Qué hacer es la pregunta más importante. No hay una respuesta evidente. Hay que felicitarse por quienes en las redes sociales haciendo lo posible para contrarrestar la desinformación, ya que, aunque no parecen estar ganando por el momento, hay que hacerlo igualmente. Además, hay que apoyar a medios de comunicación de pago y de calidad, que equivale a lo que hace años sería donar a una ONG (lo que hay que seguir haciendo).

Hay que educar a los jóvenes, aunque es muy difícil de conseguir en tiempos de influencers de gimnasio y criptomonedas. Las jóvenes pueden hacerlo. Las estadísticas muestran que su sesgo hacia la izquierda es mucho mayor, gracias al feminismo y unos niveles educativos mejores. Que usen su influencia para educar a sus novios criptobros.

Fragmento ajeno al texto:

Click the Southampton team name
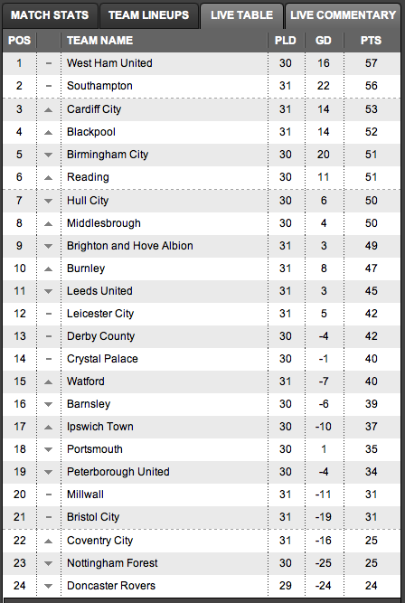This screenshot has height=603, width=405. click(99, 86)
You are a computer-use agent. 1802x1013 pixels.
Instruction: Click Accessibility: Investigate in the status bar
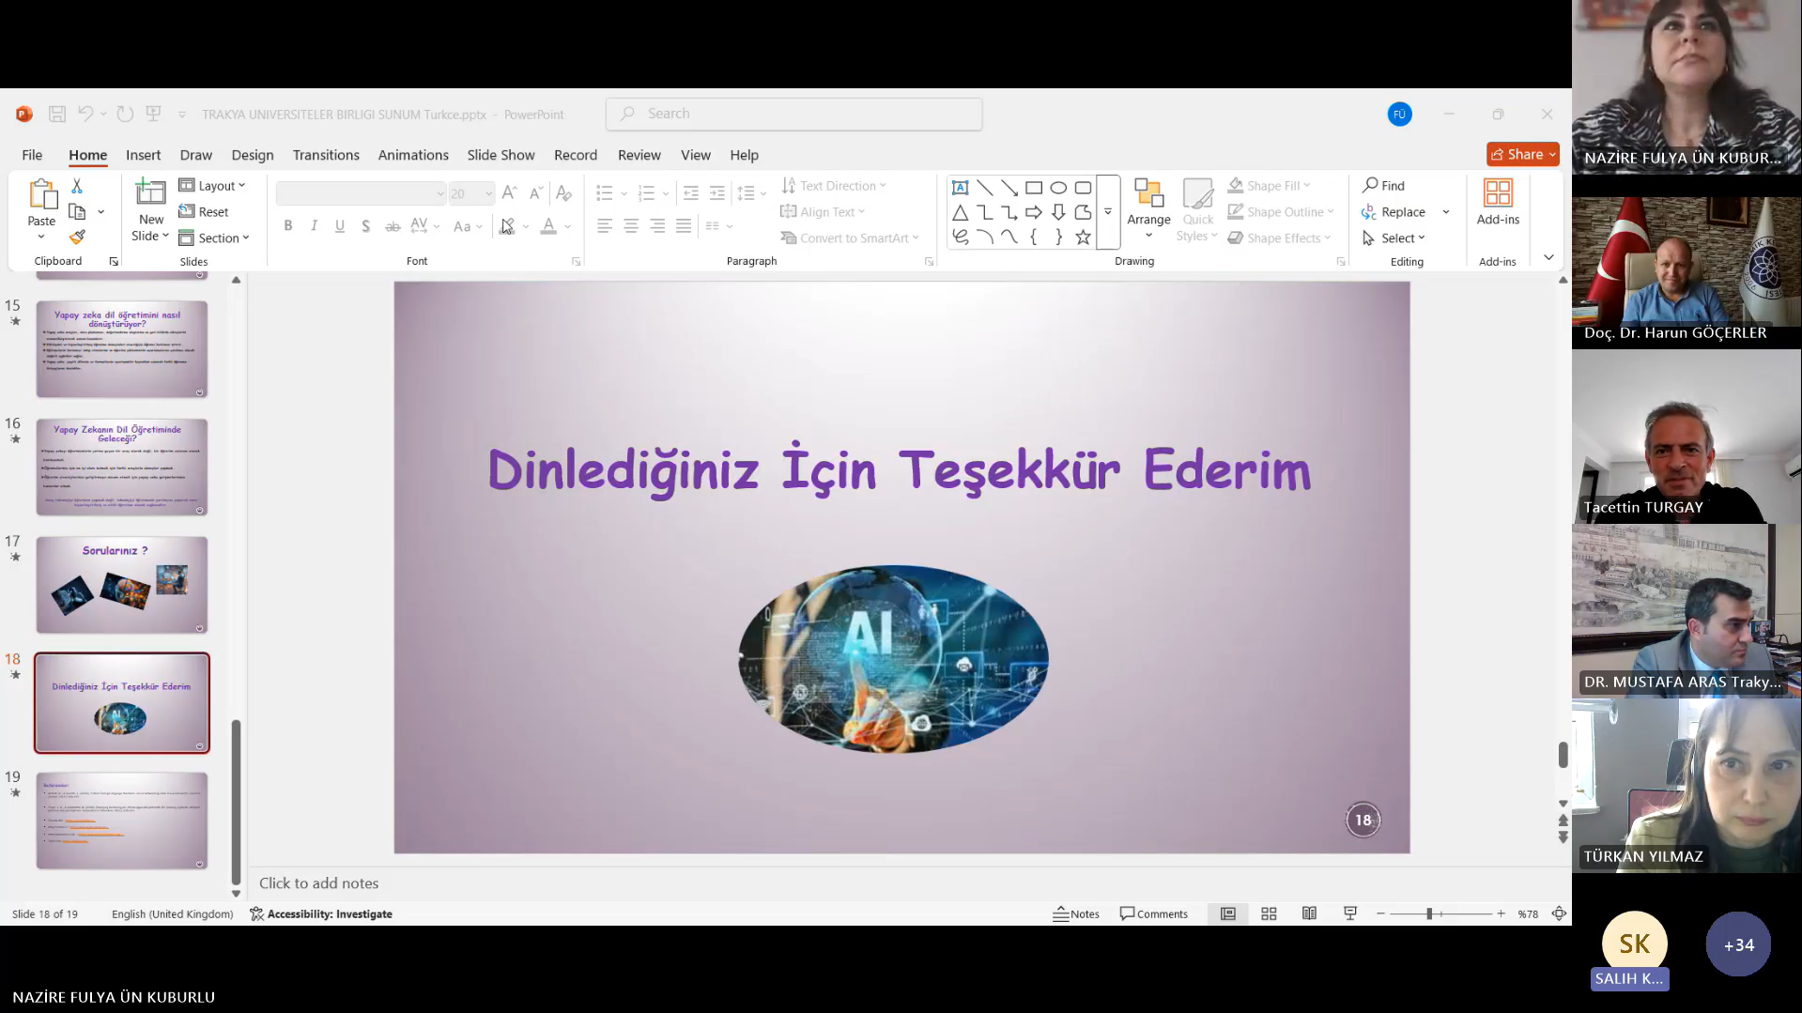[x=321, y=913]
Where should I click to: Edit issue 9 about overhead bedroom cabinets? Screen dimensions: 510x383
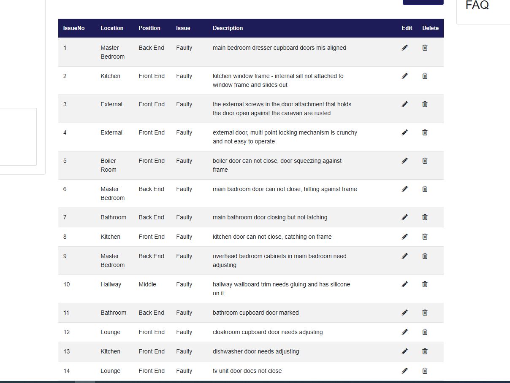point(404,256)
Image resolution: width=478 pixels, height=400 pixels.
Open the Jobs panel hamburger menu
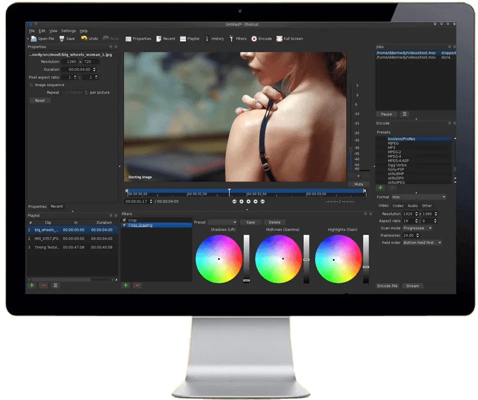coord(405,114)
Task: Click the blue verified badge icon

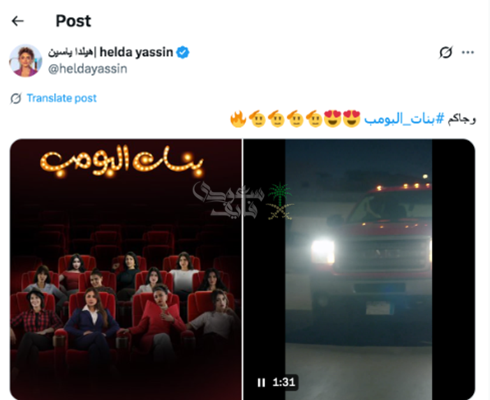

Hay que luchar contra la ignorancia en el ala izquierda, pero esta es una tarea ingrata. Mi trabajo, en el sector de la cooperación para el desarrollo, me ha llevado a participar en discusiones sobre políticas que incluían criticar a los nuestros. Esto no me ha hecho una persona popular en el sector. Criticar las inconsistencias de los tuyos hace que te vean como uno de los otros. En una de las organizaciones en las que trabajé me llamaban “el revisionista”. Fue laborioso convencerles de que estoy con los que, en palabras de Arthur Koestler, “están equivocados por las razones correctas”. Mi simpatía está con el bando, no que no siempre tiene los mejores argumentos, pero tiene la mejor voluntad: feminista, antirracista y antifascista, aunque a veces se equivoque.